A common application of MCMC methods is in fitting models to data. Imagine that you have a set of measurements $\{y_i\}$ and a model that makes a prediction for each measurement $m_i(\vec{a})$, where $\vec{a}=(a_1, a_2, ...)$ are the parameters of the model.
Assuming that the errors are Gaussian with standard deviation $\sigma_i$ for measurement $i$, the probability of getting the data given a set of model parameters $\vec{a}$, ie. the **likelihood** is

$$\mathrm{Prob}\left(\{y_i\} | \vec{a}   \right) \propto  \prod_i \exp\left(-{(y_i-m_i(\vec{a}))^2\over 2\sigma_i^2}\right) $$

or

$$\mathrm{Prob}\left(\{y_i\} | \vec{a}   \right) \propto  \exp\left(-  \sum_i {(y_i-m_i(\vec{a}))^2\over 2\sigma_i^2}\right) = \exp\left(-{\chi^2(\vec{a})\over 2}\right).$$

In Bayesian statistics, the probability of the model parameters $\vec{a}$ given the data (the posterior) is the product of the prior (probability of the parameters $\vec{a}$) and the likelihood, i.e. $\mathrm{Prob}(\vec{a}|\{y_i\}) \propto \mathrm{Prob}(\vec{a})\mathrm{Prob}\left(\{y_i\} | \vec{a}   \right)$. Here for simplicity, we will assume that all priors are uniform, so that 

$$\mathrm{Prob}\left(\vec{a}|\{y_i\}\right)\propto  \exp\left(-{\chi^2(\vec{a})\over 2}\right).$$

To find the constraints on the model parameters, we can use MCMC to draw samples of $\vec{a}$ from this probability distribution.

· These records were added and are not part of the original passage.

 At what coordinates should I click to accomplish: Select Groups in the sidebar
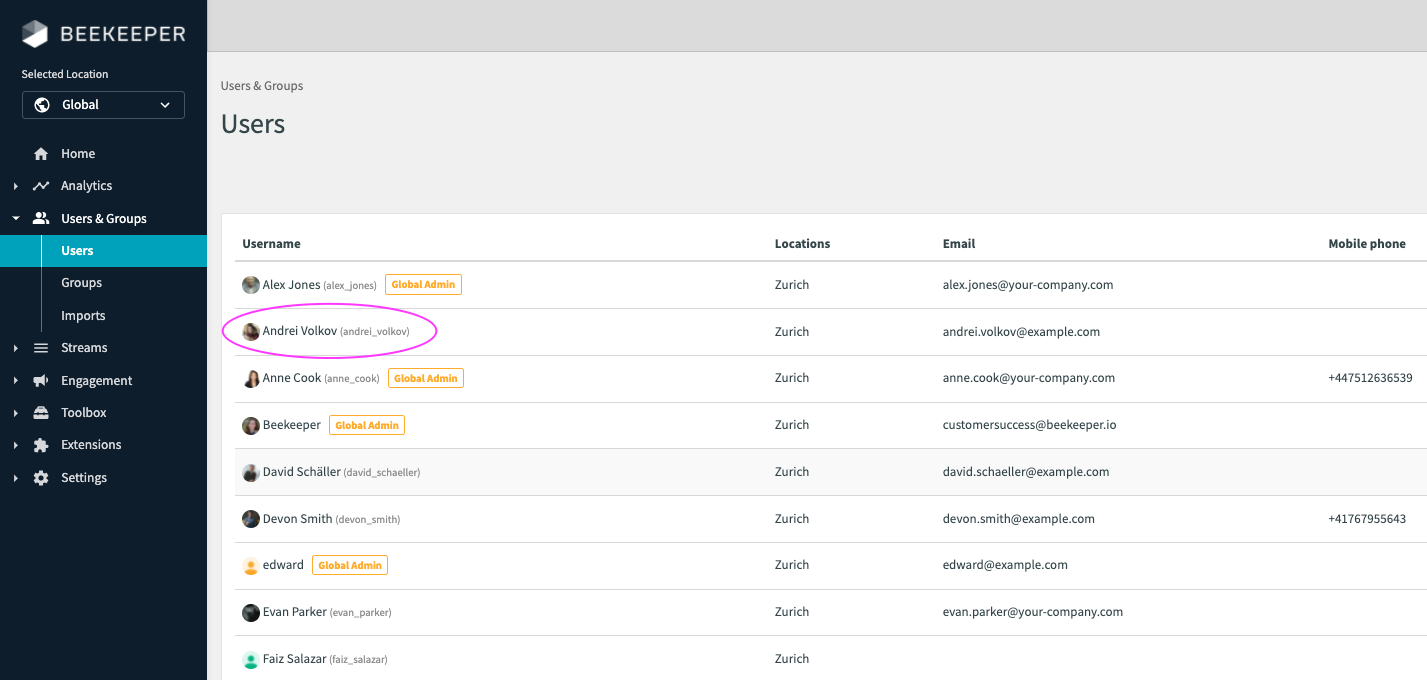pyautogui.click(x=81, y=282)
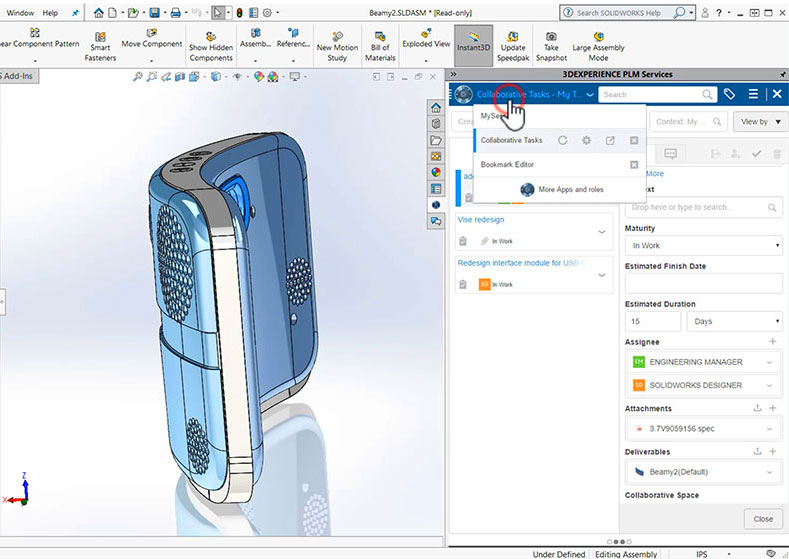Click the Take Snapshot icon
This screenshot has width=789, height=559.
(551, 45)
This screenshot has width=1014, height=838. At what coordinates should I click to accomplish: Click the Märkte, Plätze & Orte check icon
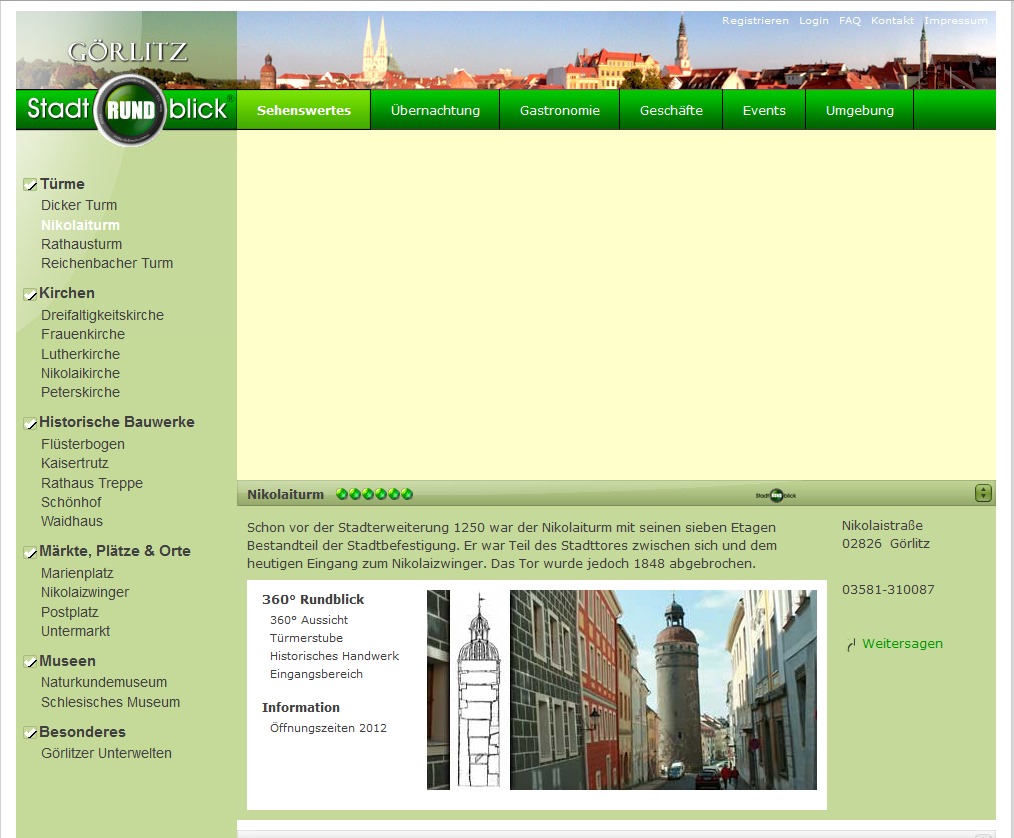30,552
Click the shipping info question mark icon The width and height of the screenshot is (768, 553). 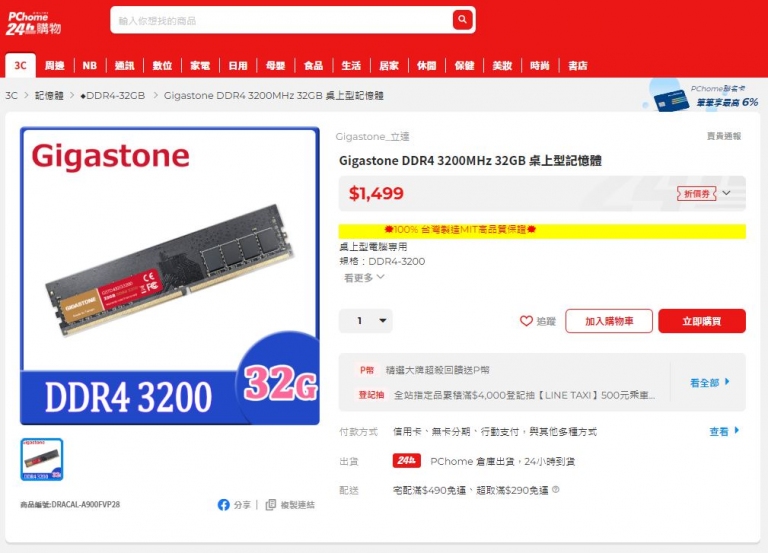pyautogui.click(x=555, y=489)
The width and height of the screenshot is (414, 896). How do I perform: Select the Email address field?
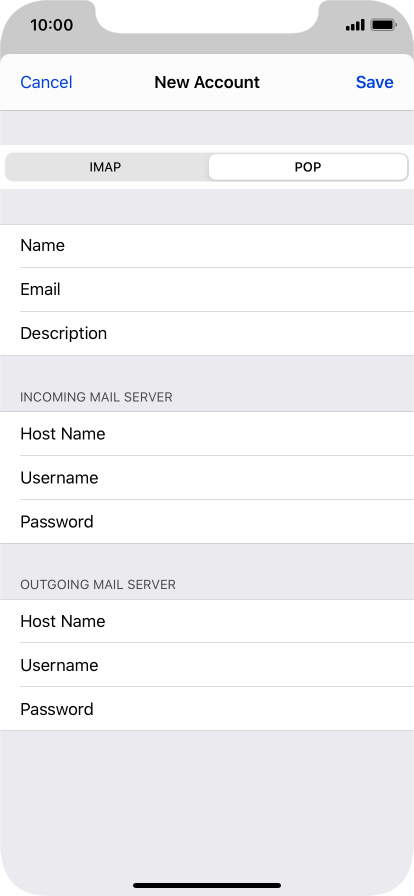[207, 290]
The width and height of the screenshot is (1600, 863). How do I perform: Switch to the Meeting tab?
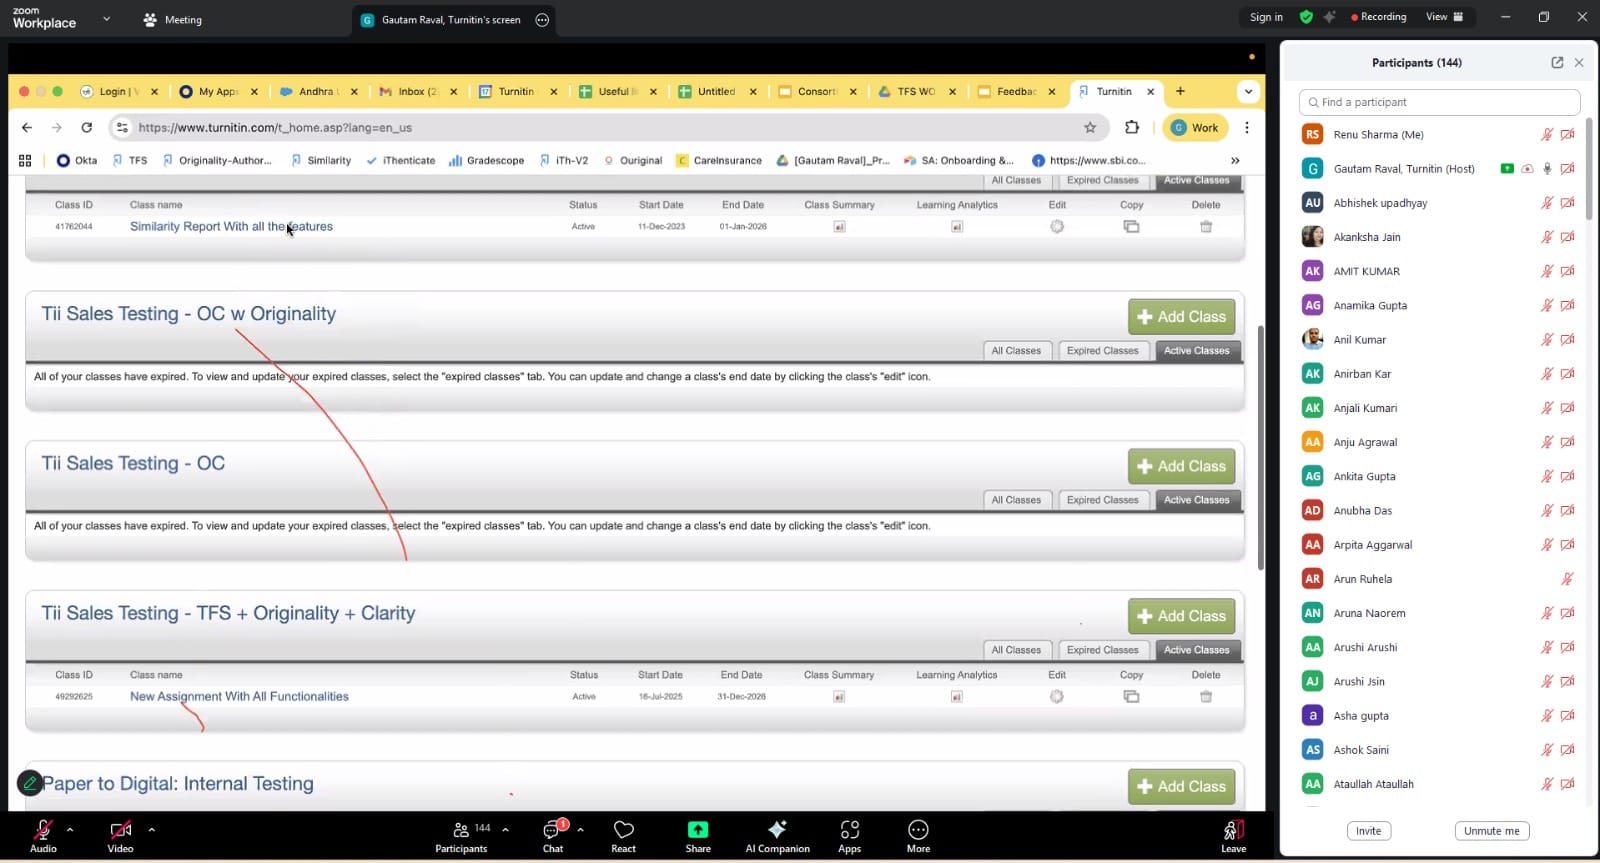click(x=173, y=20)
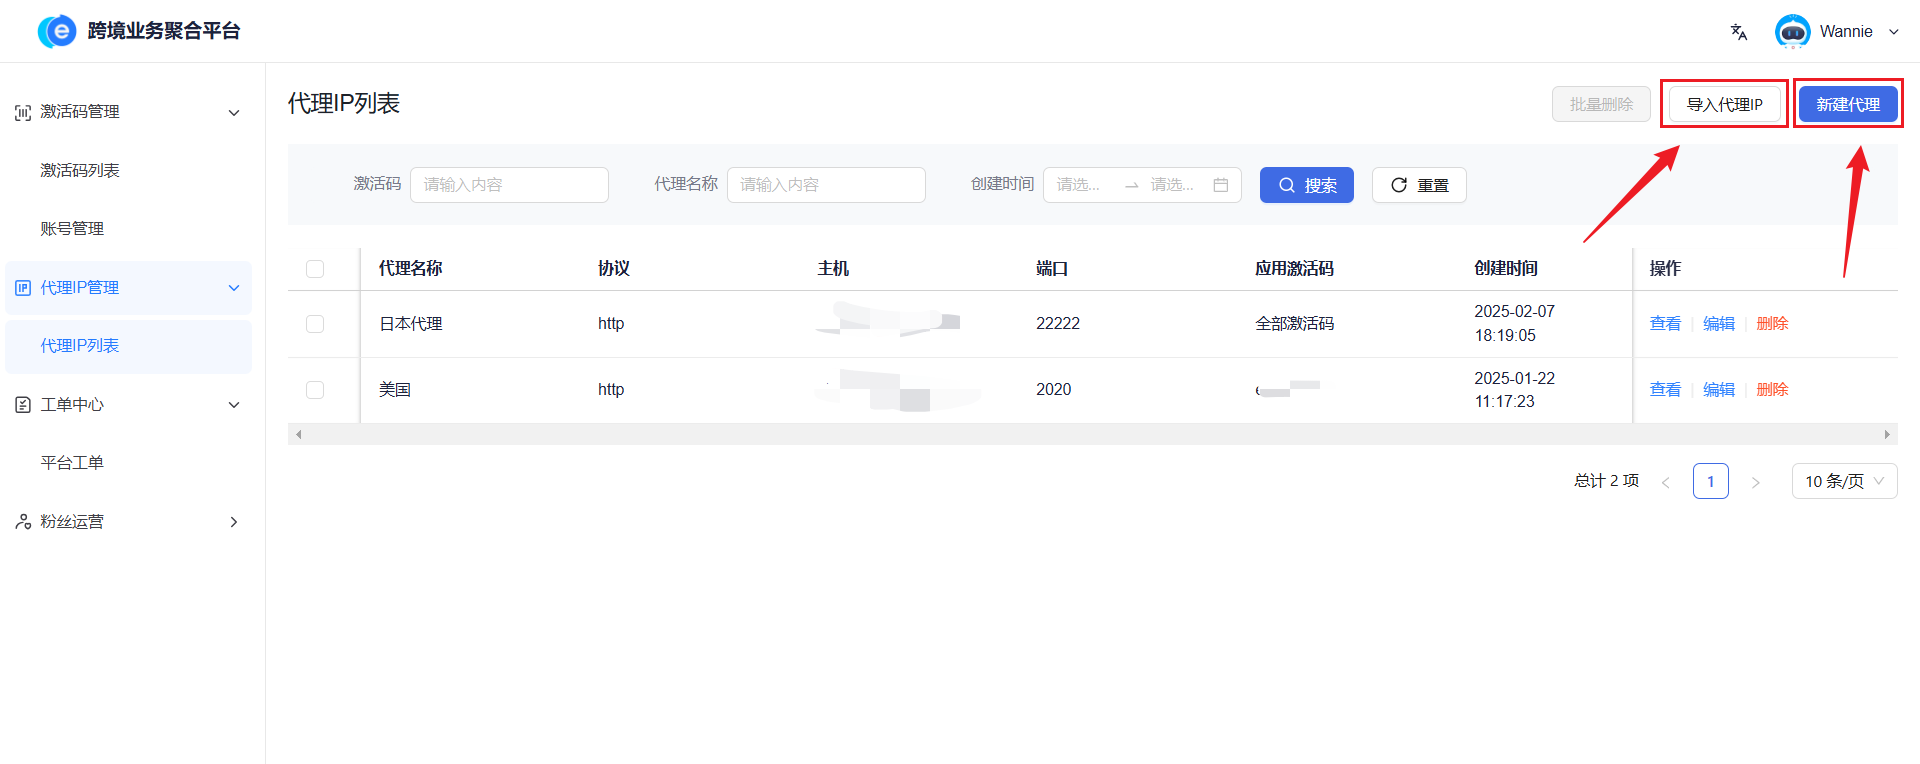
Task: Click the calendar icon in date range
Action: [x=1220, y=185]
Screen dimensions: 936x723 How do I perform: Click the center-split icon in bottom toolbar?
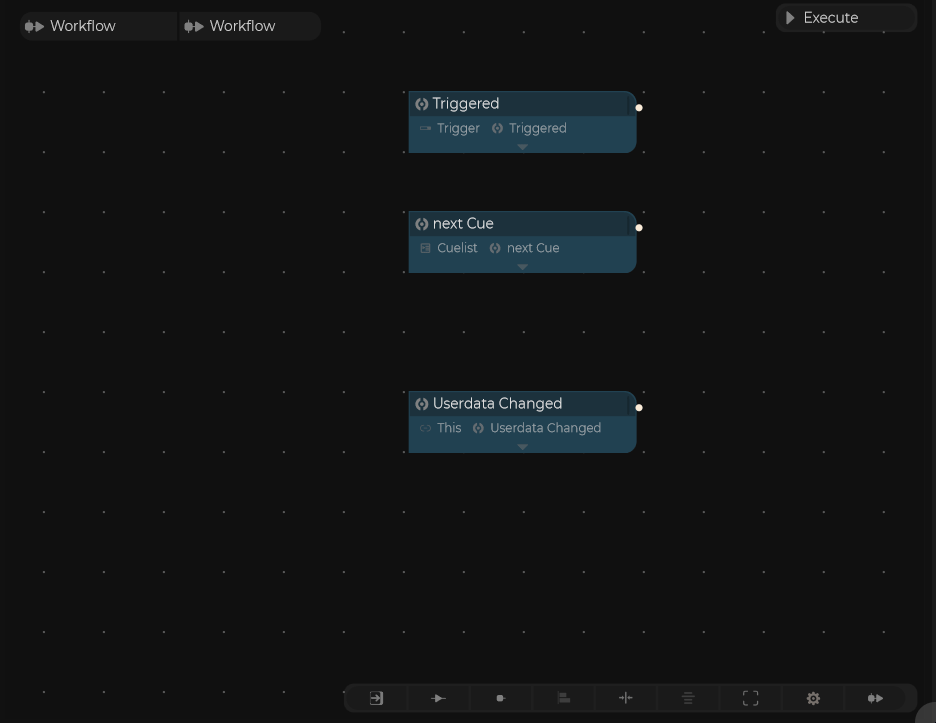(x=626, y=698)
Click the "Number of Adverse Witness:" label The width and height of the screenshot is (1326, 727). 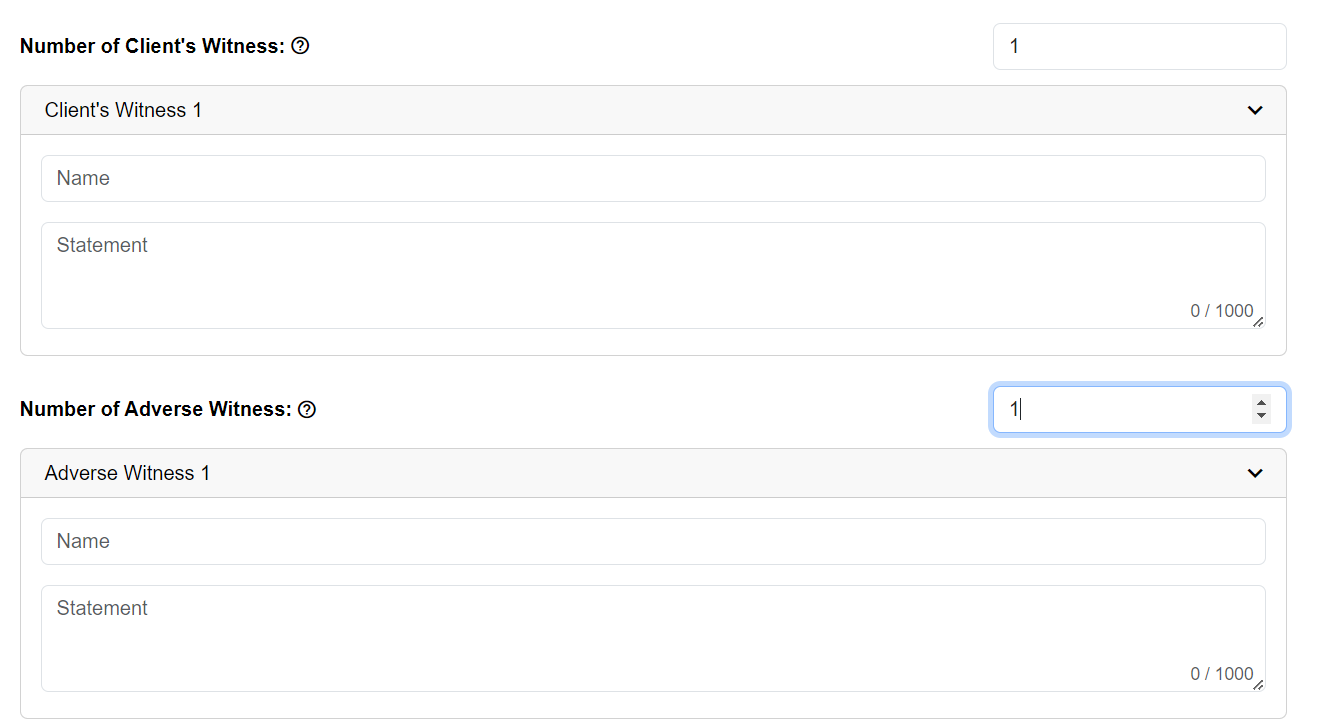(155, 409)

### Example: Exoplanet hunting with radial velocities

The example we will look at is using measurements of the radial velocity wobble of a star to infer the properties of an orbiting exoplanet. if the exoplanet is in an eccentric orbit, we need 6 parameters to describe the radial velocity of the star:

- the orbital period $P$ (in days)
- the planet mass $M_P$ (in Jupiter masses)
- the eccentricity $e$ (from 0 for circular orbits to a maximum of 1)
- argument of periastron $\omega$ (in radians) (this determines the orientation of the ellipse relative to the plane of the sky)
- the time of pericenter (days)
- an overall velocity offset (m/s)

where we've also given the units we'll use for each.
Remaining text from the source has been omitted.